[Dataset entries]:
[Start of Attachment]

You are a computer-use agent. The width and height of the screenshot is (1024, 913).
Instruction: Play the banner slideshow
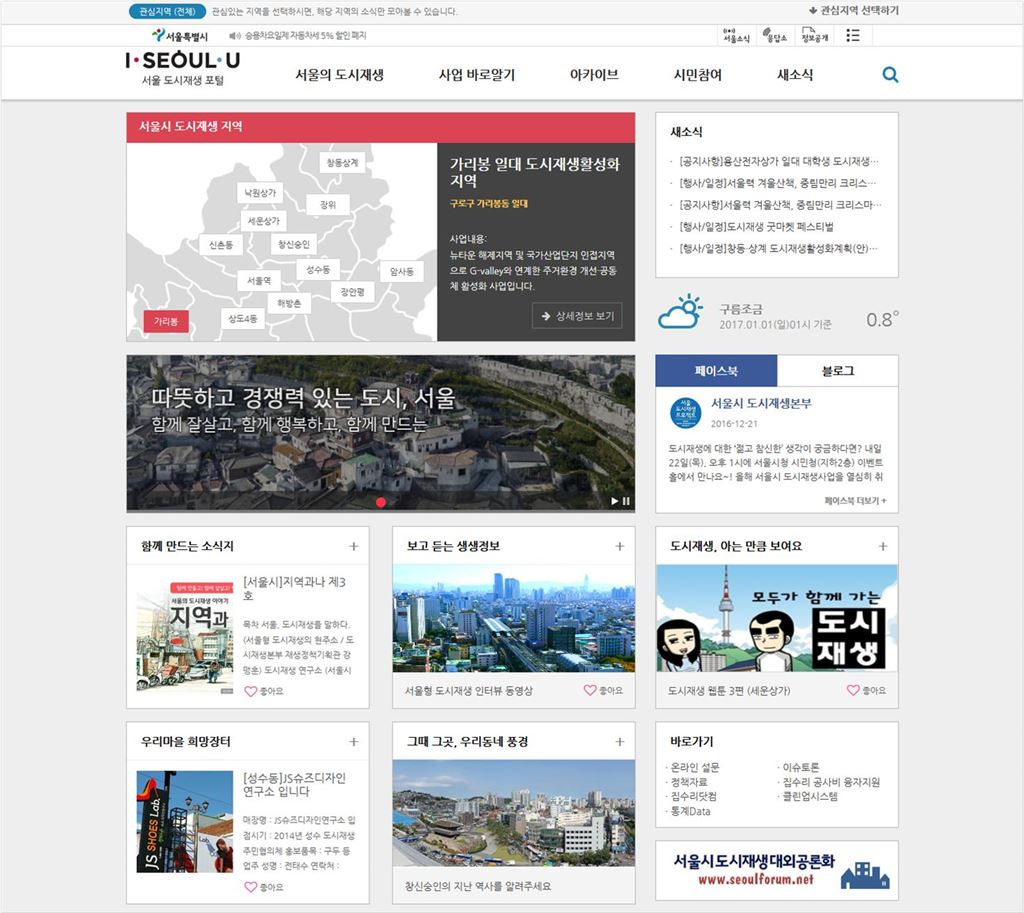click(615, 501)
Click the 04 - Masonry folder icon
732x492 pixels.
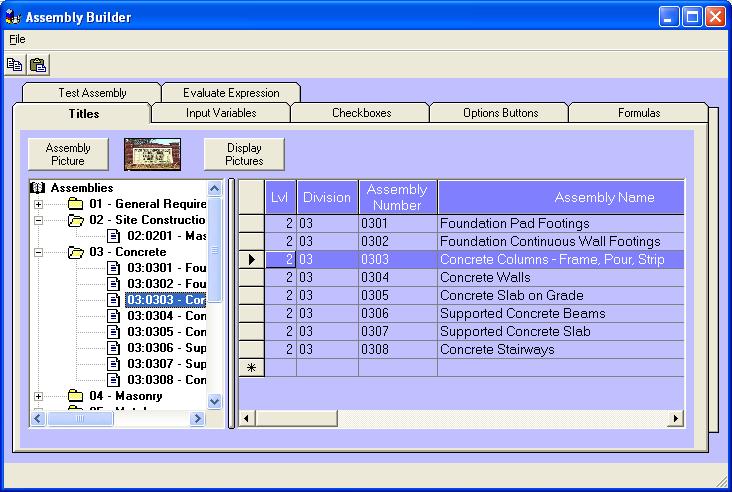tap(76, 396)
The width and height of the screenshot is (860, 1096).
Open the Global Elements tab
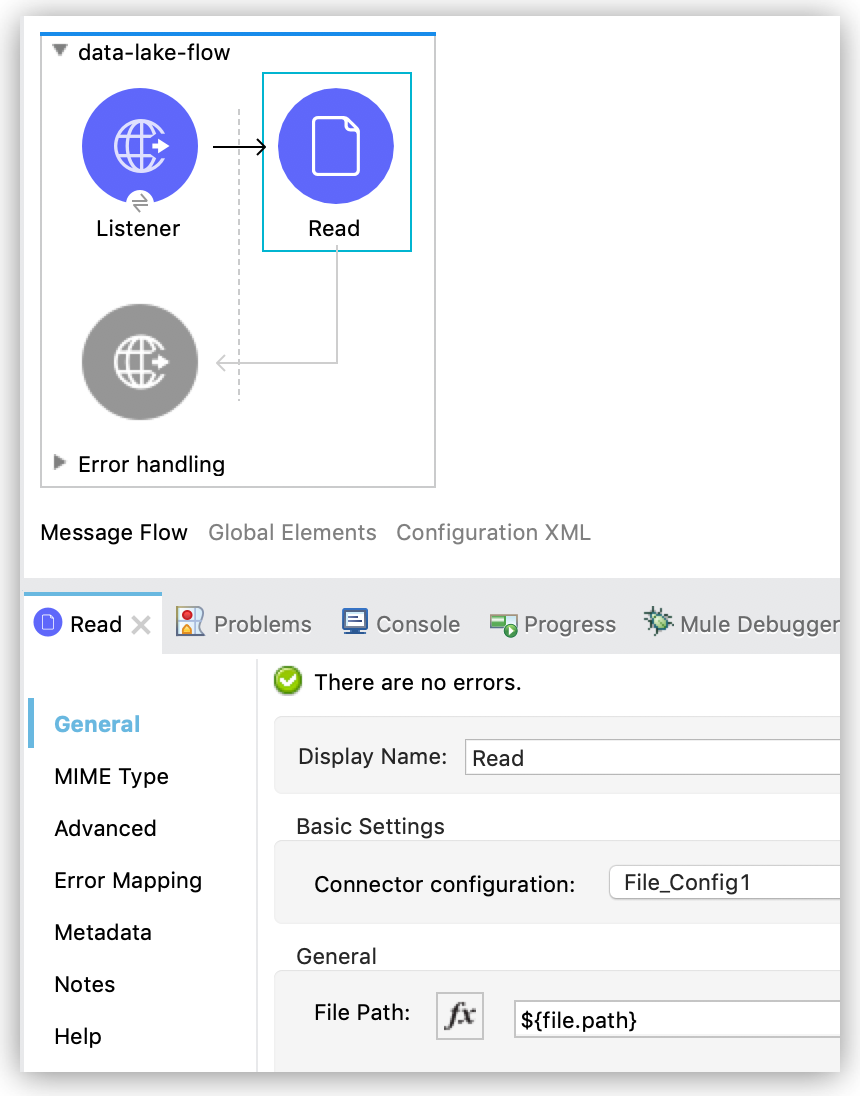tap(292, 532)
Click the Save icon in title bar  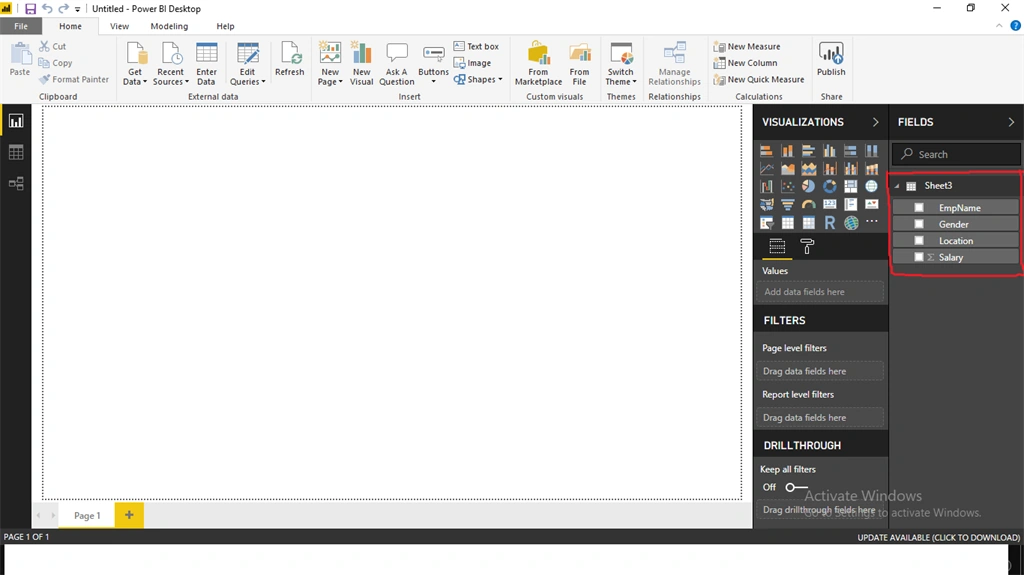pos(30,8)
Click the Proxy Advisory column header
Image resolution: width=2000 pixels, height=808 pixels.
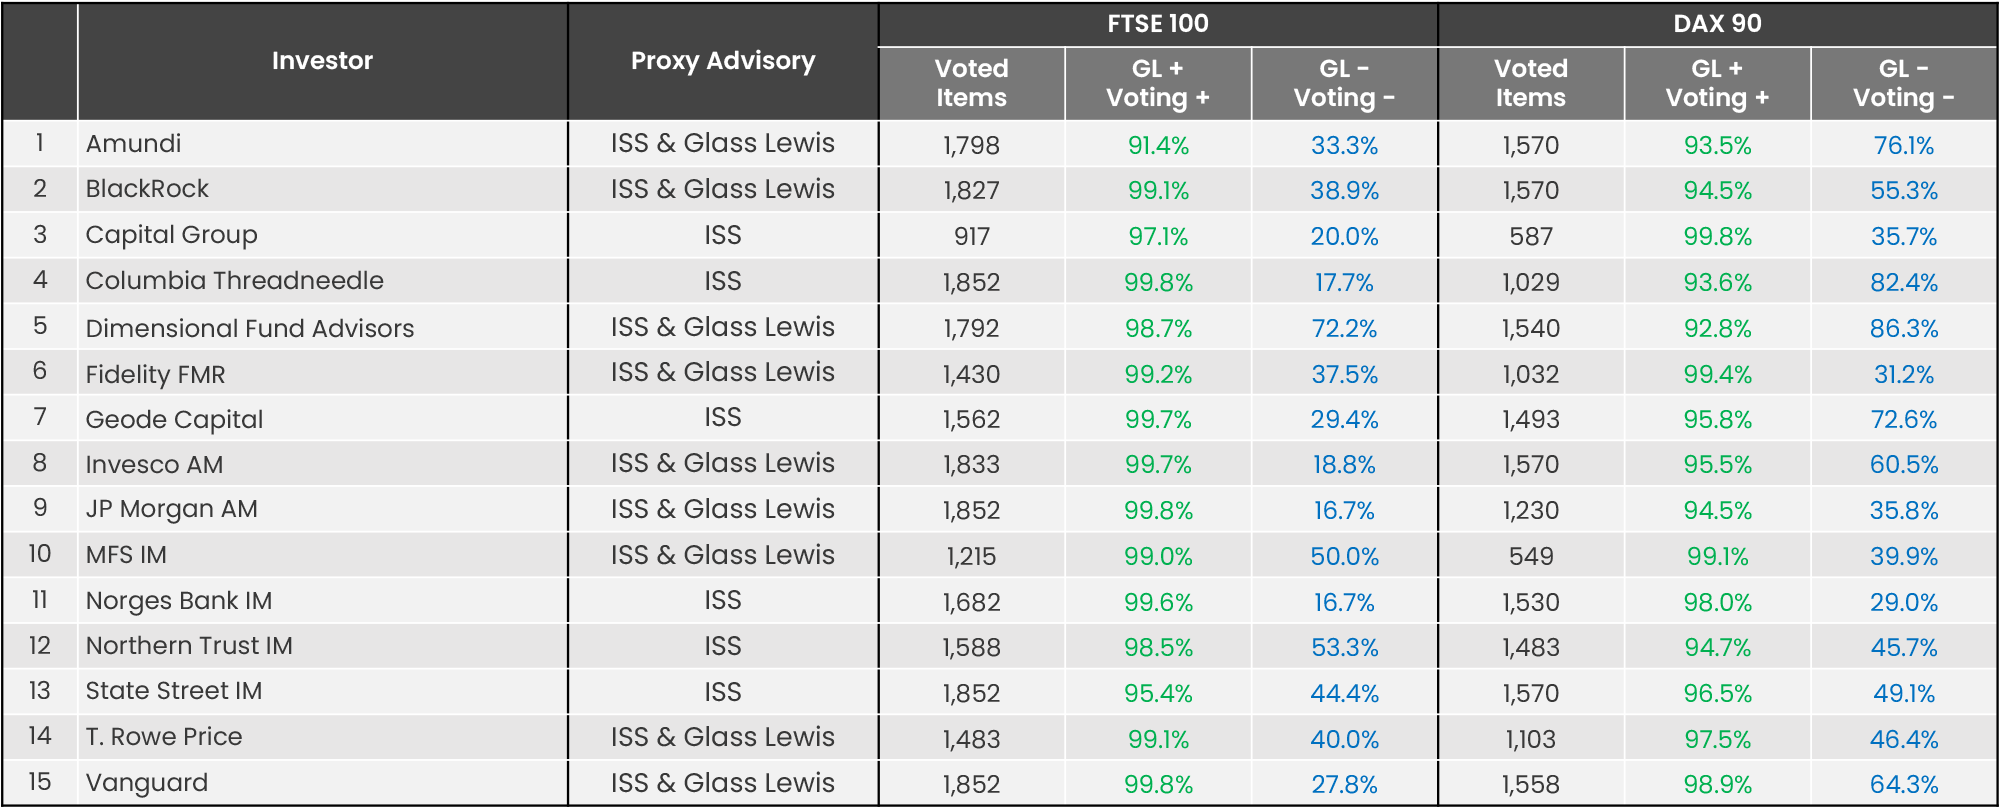722,61

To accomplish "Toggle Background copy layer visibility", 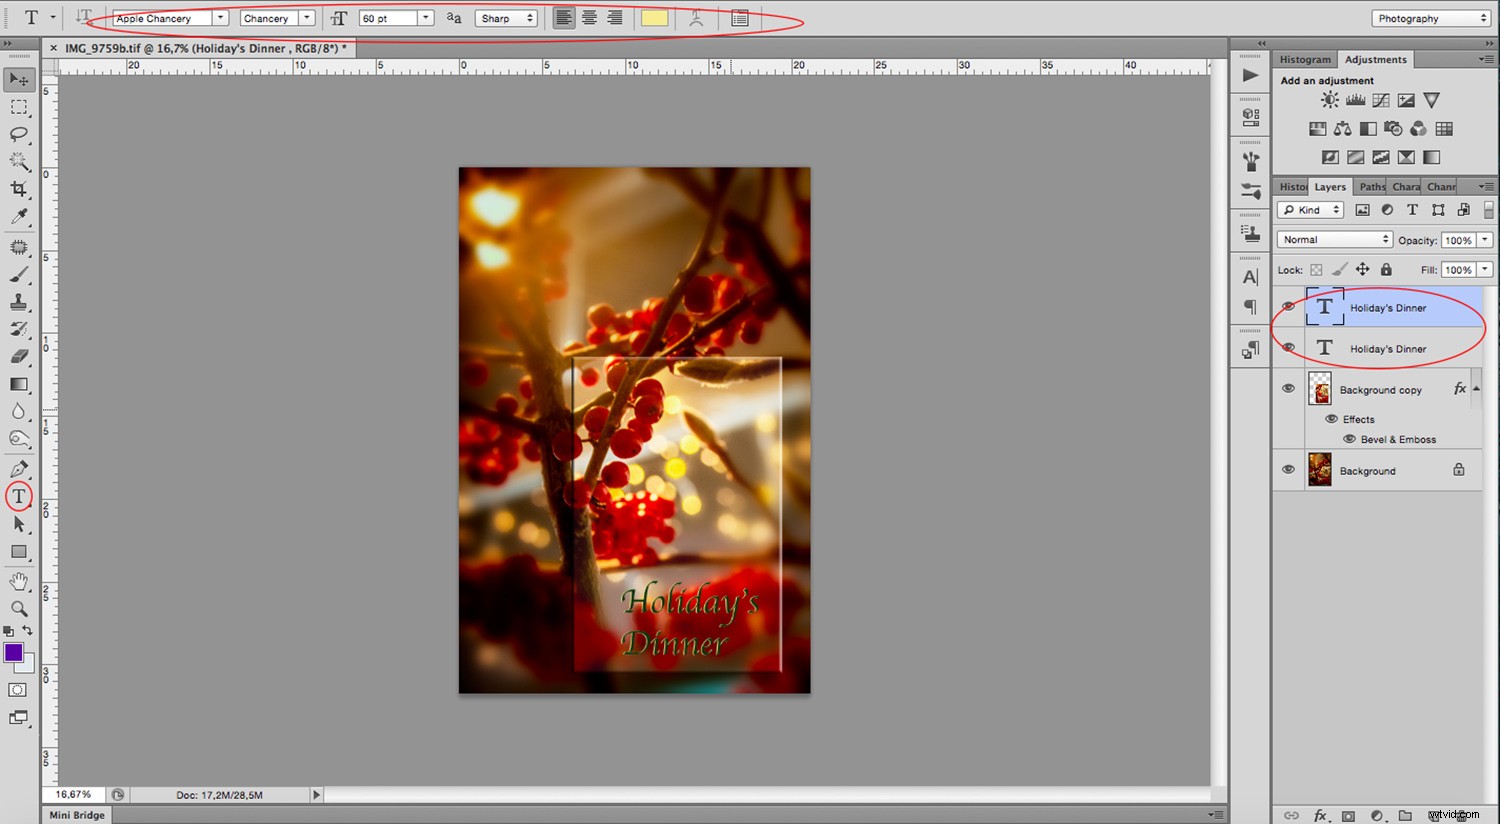I will (1289, 387).
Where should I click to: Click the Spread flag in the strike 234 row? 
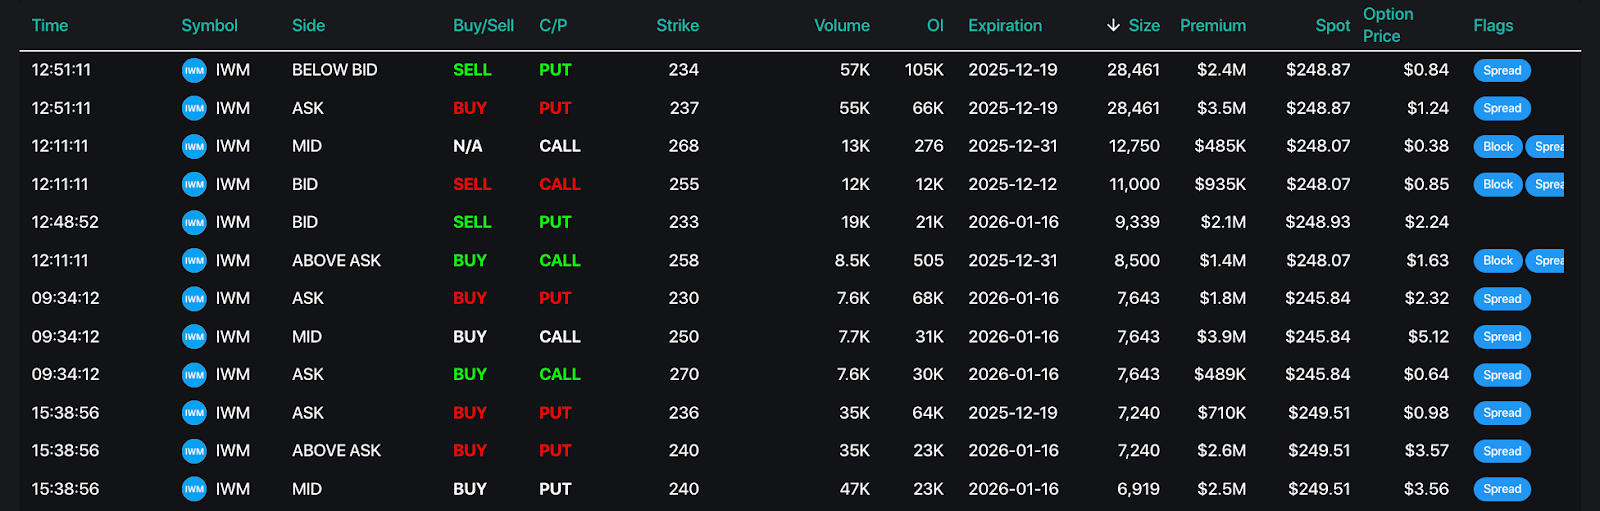click(x=1502, y=71)
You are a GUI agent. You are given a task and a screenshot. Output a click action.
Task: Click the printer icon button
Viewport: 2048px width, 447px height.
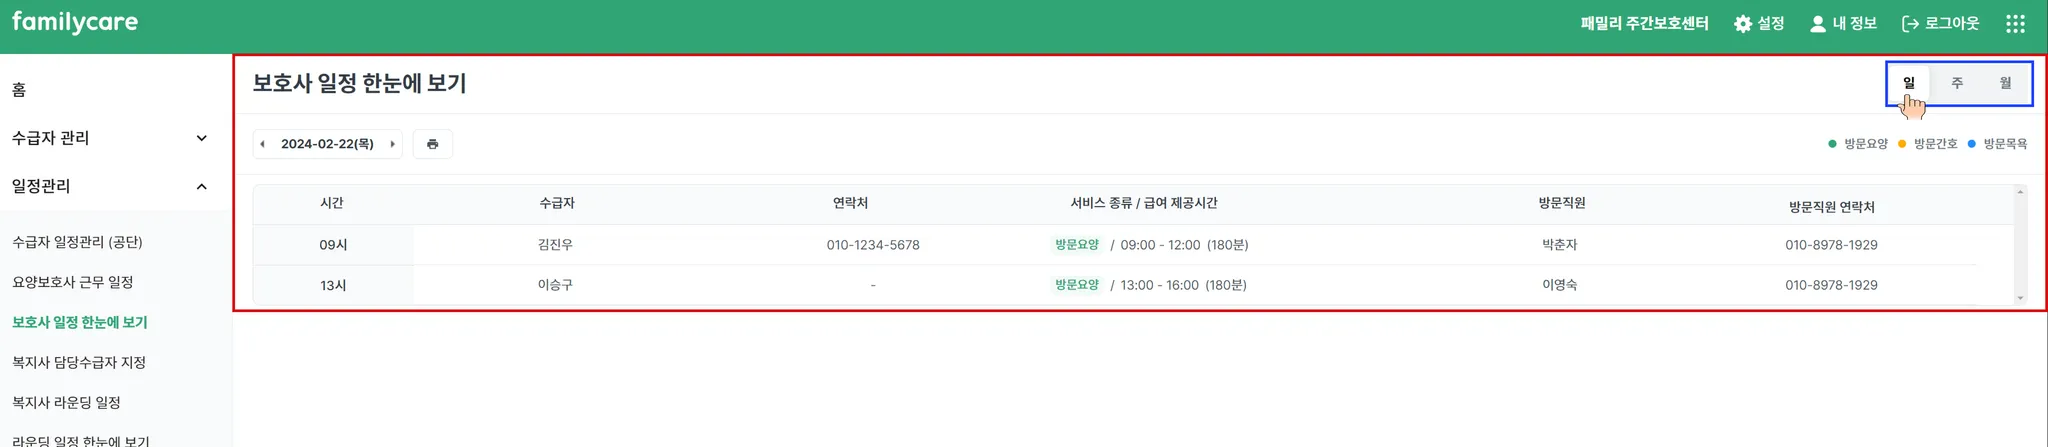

[End of Attachment]

[Assignment]:
Report every line of the data in which "screenshot" appears.

[Problem solution]:
You are a computer-use agent. The width and height of the screenshot is (1024, 913).
The width and height of the screenshot is (860, 1096).
You are a GUI agent. You are given a task and a screenshot. Output a click action.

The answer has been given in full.